I realize that this maybe should be in the Destinations section, but I didn't 
see anything there that related to that part of the country.

Has anyone sailed on the Ohio River? I would like to sail on part of it (Louisville to Pittsburgh interest me the most), or the whole length. If you
were to do so, would you go east to west (flow of the current), or west to 
east (possible prevailing wind)?

Also, have you had any experience with the locks on the river?
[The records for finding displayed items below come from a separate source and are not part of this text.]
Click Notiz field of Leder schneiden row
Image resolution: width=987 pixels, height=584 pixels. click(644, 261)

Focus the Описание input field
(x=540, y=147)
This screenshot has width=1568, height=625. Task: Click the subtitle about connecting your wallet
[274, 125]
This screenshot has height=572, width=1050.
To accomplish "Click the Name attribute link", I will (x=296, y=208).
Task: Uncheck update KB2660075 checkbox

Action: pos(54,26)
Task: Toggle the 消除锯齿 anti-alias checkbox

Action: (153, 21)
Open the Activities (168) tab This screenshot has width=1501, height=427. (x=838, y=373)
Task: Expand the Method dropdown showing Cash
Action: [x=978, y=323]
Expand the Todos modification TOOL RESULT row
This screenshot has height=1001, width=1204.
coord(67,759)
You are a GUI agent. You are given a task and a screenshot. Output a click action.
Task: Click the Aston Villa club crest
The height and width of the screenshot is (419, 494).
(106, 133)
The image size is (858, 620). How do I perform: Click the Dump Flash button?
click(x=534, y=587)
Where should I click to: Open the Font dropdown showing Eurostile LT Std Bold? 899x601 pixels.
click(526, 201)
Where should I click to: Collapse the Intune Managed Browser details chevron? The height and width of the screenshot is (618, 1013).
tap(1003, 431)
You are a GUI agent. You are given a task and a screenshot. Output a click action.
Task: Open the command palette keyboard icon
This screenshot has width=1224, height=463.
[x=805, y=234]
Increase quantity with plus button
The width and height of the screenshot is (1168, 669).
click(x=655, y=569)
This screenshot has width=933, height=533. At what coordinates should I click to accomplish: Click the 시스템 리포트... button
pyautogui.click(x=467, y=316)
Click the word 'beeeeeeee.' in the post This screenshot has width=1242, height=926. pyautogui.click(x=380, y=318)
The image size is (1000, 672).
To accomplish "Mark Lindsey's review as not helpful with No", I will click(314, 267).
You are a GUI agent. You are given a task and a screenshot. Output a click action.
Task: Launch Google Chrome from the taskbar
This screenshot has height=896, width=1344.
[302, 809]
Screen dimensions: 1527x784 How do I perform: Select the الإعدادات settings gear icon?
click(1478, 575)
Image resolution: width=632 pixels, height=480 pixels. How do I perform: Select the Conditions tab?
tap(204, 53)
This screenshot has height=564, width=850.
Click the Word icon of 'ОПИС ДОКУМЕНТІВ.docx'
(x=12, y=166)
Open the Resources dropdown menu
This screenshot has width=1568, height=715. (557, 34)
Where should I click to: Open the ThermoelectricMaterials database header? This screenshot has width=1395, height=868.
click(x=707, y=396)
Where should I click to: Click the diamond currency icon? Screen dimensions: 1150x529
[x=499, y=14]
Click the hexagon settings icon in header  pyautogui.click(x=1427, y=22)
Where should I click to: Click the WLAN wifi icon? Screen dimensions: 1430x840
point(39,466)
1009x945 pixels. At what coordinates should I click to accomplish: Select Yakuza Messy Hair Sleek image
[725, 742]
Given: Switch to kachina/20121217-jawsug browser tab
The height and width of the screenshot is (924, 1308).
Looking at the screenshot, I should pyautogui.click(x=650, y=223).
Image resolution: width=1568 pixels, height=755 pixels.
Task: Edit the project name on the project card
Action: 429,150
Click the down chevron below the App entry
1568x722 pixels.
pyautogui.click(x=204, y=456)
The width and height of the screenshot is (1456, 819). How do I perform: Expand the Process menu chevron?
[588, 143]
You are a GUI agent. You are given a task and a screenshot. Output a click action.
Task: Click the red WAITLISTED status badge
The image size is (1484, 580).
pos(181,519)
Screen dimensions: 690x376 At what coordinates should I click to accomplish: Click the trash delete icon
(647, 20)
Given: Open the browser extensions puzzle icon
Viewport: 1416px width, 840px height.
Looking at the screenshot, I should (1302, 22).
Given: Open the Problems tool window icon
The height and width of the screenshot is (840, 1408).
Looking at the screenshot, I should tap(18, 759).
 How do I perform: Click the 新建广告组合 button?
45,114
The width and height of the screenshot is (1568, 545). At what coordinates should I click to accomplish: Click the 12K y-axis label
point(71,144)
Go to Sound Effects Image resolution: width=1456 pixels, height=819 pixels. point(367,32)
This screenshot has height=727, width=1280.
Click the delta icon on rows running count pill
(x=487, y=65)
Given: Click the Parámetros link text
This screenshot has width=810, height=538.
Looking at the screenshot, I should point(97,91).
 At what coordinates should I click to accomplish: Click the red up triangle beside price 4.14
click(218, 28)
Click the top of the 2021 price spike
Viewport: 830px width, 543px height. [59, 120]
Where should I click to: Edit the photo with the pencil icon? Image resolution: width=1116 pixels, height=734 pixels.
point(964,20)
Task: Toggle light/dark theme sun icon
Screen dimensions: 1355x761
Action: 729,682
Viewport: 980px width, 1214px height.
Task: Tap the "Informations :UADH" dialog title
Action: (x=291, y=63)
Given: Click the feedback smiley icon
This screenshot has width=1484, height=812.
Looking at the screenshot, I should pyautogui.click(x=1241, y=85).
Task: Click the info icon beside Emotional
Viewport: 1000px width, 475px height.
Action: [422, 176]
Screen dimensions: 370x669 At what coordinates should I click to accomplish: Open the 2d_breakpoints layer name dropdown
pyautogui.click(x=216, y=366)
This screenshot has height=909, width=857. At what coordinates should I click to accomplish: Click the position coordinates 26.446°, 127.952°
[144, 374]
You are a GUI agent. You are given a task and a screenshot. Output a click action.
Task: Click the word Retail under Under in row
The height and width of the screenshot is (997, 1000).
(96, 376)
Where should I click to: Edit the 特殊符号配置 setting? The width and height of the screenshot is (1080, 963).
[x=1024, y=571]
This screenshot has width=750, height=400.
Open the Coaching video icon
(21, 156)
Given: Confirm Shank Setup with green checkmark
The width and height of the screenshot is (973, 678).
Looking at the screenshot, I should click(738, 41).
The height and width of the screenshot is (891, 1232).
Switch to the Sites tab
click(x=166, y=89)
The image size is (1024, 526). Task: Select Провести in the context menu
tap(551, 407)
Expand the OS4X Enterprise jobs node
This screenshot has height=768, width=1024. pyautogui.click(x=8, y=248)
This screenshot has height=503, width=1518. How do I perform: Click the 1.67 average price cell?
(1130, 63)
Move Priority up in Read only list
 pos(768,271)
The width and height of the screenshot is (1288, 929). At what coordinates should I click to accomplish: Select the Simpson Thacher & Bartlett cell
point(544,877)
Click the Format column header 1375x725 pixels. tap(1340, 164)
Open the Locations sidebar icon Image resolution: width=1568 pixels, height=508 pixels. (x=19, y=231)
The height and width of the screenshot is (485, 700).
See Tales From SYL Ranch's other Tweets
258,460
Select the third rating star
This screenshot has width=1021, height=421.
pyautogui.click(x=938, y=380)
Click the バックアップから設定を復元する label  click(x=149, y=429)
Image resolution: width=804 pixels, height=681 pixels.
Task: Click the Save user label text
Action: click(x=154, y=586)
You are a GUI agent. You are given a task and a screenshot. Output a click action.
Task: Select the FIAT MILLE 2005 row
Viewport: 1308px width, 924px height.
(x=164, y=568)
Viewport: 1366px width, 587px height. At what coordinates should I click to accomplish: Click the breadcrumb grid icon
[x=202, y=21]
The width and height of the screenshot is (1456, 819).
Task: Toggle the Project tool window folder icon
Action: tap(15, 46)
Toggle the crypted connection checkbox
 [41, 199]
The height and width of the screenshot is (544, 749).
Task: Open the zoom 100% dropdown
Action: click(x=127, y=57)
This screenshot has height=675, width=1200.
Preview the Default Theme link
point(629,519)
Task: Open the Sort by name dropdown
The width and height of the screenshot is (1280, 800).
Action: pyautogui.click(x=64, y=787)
Thanks Propwalk Catalina 25 swing keel


----------



## LandLocked66c (Dec 5, 2009)

My dad and some friends took there boats from Cincy/Indiana down to Kentucky lake. They didn't sail much. You can find guides i'm sure if you google the great loop.


----------



## garyguss (Oct 9, 2007)

We race every Wednesday night during the liquid water season in Louisville.. you can sail downstream with ease but upstream can sometimes be challenging due to the current which can be 3-5 knots. River is about a mile wide there, you also have to dodge barge strings which can make you tack when you dont want to. In the summer the flow is much less and current is weaker and its more like a series of lakes. saillouisville.org if you want to see what its like


----------



## CarolynShearlock (Dec 3, 2010)

I've done some regattas in Louisville. LOTS of barges, lots of current. Watch out for spring floods -- even more current and debris in the water.


----------



## riverbilly (Aug 14, 2013)

We sail our Catalina 30 every weekend we can on the Ohio River at French Island, MM 766. We generally run downwind, upriver (the engine isn't as reliable as the river current), about 10 miles to the Owensboro bridge and beat back. It's a great day sail and with challenging barge traffic and river conditions.


----------